§ **Directions for this task**
Work through the data below and copy out every line where "Warenkorb" is found.

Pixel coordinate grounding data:
:::

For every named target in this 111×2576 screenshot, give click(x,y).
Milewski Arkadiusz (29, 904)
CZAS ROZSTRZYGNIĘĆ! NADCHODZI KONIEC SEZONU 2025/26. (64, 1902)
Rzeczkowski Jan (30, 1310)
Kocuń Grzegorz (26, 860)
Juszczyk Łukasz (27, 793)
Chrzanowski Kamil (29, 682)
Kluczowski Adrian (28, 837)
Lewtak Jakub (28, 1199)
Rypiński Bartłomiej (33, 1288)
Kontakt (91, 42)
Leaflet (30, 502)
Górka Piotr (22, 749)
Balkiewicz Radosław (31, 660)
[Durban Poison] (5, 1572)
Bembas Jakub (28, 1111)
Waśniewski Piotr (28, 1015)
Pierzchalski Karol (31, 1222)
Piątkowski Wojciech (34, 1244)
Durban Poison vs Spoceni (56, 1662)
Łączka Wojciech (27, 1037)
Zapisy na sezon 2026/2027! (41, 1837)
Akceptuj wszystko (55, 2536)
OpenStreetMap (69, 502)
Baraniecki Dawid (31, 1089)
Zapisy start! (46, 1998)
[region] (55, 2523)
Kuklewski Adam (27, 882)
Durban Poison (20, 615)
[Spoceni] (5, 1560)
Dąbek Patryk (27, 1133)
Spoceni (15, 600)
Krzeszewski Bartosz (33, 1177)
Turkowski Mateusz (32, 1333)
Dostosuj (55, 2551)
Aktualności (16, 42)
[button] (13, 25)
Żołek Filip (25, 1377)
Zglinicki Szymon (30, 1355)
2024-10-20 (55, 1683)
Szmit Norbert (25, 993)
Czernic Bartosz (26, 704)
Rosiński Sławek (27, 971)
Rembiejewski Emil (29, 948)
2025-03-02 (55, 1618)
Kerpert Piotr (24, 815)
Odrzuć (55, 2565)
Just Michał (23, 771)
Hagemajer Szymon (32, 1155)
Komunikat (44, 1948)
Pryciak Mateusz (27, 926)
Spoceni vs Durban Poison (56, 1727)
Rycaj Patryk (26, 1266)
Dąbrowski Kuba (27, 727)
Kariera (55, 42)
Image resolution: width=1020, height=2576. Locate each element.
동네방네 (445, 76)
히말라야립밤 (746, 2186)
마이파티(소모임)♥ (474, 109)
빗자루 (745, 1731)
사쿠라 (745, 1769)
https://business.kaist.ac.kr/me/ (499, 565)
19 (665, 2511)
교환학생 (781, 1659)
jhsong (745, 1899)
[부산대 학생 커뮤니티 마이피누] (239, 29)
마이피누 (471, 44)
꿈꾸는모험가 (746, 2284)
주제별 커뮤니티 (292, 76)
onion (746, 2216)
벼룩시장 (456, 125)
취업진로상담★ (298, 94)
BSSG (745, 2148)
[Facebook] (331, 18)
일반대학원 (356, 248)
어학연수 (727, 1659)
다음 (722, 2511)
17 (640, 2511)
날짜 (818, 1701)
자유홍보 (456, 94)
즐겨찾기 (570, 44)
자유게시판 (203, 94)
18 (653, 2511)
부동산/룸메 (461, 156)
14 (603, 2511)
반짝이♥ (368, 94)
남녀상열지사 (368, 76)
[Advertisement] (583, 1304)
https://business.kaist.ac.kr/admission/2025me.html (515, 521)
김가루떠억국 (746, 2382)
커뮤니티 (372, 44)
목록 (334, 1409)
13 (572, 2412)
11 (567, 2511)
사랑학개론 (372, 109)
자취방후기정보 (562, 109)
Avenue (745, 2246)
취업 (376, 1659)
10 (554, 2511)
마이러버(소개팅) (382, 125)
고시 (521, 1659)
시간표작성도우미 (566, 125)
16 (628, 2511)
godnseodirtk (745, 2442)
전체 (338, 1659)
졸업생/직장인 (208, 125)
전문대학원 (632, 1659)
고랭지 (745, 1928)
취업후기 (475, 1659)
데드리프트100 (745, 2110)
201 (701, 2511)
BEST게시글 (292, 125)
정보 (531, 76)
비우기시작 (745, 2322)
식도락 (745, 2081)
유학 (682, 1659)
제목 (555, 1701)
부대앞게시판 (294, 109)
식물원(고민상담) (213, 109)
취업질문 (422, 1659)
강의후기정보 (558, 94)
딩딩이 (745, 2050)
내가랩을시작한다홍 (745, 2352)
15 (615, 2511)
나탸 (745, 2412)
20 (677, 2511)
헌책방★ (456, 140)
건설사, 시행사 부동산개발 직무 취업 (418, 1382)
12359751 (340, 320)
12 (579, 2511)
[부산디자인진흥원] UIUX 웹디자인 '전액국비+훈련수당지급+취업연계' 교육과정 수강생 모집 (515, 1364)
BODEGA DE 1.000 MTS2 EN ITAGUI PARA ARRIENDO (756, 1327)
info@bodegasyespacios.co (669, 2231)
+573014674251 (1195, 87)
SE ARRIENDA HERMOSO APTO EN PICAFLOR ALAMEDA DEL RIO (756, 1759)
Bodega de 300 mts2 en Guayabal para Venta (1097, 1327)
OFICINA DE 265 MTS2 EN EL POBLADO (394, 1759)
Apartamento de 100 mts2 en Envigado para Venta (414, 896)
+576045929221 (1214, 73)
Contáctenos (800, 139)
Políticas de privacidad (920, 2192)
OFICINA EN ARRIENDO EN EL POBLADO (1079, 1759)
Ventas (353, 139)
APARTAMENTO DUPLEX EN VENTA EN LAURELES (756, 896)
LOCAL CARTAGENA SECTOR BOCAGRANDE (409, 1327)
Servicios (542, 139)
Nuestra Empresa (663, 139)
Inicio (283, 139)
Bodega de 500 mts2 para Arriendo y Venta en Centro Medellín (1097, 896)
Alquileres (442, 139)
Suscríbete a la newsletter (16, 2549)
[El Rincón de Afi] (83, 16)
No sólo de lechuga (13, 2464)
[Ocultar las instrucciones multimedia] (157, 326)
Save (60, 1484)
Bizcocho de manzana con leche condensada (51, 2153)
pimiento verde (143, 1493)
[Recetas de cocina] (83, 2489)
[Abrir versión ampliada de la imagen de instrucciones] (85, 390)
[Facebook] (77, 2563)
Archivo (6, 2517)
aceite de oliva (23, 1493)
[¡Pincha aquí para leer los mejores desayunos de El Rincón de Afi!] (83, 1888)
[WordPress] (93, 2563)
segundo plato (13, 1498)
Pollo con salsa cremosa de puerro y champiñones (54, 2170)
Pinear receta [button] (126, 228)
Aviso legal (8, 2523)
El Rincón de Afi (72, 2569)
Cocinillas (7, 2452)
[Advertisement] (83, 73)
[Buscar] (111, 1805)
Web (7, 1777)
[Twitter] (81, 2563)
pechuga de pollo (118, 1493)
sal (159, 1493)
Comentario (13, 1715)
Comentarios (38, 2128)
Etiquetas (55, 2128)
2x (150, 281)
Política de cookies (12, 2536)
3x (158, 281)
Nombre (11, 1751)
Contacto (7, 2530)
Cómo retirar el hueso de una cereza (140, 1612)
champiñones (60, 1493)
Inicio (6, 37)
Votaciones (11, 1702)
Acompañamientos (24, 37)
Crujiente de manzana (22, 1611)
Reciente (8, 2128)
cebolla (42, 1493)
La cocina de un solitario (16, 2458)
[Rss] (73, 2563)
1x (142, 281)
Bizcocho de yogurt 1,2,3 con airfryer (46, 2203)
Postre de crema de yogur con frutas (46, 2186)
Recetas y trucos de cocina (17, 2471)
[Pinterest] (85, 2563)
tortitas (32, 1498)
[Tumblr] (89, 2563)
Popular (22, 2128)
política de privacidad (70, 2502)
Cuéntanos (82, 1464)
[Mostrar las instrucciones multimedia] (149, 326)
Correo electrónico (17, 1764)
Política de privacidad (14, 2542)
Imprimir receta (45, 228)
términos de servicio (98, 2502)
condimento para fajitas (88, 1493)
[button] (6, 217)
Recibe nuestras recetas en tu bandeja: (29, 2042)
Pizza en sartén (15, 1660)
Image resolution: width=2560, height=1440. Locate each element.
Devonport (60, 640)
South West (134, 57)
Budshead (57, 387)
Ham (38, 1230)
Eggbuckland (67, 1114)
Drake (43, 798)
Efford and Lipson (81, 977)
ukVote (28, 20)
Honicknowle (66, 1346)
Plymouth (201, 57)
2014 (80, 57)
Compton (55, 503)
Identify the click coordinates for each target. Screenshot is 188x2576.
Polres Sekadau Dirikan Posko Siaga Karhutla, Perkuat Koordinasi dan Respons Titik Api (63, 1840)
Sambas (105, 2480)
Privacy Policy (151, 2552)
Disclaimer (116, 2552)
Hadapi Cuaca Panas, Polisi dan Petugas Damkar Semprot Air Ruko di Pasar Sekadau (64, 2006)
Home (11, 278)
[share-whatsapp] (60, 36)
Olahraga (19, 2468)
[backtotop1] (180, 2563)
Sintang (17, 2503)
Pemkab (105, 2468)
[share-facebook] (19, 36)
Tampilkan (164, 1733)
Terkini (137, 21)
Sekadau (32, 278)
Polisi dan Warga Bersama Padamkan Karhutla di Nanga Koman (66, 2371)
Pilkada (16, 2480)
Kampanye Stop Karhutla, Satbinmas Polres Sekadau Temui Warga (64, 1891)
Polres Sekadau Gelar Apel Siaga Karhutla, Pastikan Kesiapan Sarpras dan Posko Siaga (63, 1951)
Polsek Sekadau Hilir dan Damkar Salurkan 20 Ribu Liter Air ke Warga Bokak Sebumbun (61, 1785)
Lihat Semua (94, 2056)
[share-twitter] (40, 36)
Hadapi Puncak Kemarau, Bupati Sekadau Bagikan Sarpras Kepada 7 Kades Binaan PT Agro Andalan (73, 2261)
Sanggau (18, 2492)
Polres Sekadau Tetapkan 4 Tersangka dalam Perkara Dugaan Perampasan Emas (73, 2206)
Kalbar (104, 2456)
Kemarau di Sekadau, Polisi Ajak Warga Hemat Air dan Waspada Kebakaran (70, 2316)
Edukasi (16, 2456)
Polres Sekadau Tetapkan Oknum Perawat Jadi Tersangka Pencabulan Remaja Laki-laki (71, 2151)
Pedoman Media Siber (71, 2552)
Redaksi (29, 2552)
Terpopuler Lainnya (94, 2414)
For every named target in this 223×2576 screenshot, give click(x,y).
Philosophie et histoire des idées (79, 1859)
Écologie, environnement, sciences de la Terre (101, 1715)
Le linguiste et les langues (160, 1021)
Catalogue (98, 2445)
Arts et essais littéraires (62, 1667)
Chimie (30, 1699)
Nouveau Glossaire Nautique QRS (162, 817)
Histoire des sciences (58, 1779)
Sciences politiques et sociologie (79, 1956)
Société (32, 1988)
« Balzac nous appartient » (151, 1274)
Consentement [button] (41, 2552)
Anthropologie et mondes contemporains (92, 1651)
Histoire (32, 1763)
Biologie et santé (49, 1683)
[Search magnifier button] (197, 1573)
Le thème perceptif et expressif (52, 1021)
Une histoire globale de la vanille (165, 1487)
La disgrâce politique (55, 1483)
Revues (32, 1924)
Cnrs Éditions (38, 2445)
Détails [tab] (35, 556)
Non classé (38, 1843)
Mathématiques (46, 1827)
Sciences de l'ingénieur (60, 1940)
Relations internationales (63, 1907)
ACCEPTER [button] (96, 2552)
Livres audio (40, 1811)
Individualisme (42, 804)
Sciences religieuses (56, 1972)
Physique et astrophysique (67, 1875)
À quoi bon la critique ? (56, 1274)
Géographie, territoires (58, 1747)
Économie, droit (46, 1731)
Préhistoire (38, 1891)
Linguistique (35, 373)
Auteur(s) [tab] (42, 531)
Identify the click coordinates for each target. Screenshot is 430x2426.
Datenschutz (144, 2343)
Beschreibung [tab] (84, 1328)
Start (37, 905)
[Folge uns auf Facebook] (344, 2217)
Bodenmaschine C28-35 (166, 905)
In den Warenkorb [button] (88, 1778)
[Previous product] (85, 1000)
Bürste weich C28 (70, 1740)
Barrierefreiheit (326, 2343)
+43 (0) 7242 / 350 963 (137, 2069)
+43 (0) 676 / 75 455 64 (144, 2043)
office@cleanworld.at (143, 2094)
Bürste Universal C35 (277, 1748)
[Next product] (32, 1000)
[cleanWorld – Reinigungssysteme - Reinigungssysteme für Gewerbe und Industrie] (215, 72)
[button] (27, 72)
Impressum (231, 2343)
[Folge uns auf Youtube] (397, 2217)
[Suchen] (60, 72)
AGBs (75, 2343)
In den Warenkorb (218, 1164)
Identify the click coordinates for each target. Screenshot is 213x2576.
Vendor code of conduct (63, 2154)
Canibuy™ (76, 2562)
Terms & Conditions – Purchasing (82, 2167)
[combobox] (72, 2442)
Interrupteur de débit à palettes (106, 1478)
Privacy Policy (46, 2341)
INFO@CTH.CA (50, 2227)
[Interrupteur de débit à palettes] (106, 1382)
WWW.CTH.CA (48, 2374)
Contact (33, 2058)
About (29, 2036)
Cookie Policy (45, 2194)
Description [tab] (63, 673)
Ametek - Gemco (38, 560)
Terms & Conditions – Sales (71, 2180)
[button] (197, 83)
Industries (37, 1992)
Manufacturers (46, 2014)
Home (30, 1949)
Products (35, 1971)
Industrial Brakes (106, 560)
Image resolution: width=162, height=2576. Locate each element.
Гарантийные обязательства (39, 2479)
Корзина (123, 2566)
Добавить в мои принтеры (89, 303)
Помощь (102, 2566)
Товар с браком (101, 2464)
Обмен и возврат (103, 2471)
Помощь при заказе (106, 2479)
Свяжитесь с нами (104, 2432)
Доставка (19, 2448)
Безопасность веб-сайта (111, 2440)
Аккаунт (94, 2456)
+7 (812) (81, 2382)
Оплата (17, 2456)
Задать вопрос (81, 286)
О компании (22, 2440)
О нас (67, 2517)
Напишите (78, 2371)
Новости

:::

§ **Task solution**
In den Warenkorb [button] (88, 1778)
In den Warenkorb (218, 1164)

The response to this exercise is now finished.